**Goal of the exercise:** Beginning with the first line below, output every record verbatim and leave out the images.

Collected data entries
╭──

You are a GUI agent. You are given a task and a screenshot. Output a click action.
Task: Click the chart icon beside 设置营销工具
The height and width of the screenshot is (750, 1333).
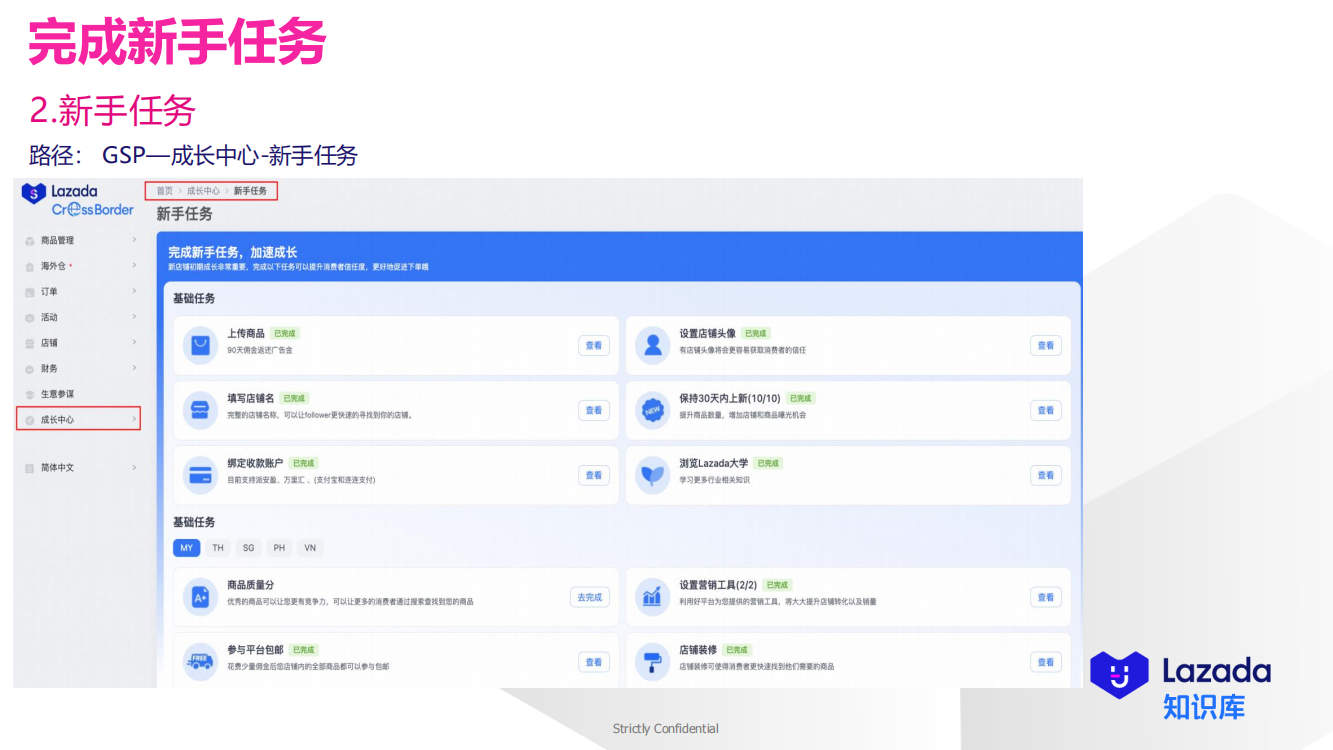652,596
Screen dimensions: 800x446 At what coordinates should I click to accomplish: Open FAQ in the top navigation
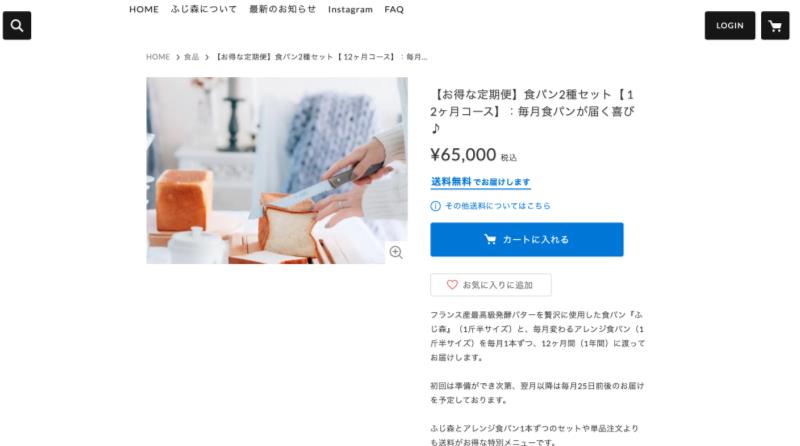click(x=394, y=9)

╰──

**Output of the task:**
You are a GUI agent. You are given a task and a screenshot. Output a click action.
Task: Click the chart icon beside 设置营销工具
The height and width of the screenshot is (750, 1333).
652,596
Screen dimensions: 800x446 At what coordinates should I click to accomplish: Open FAQ in the top navigation
click(x=394, y=9)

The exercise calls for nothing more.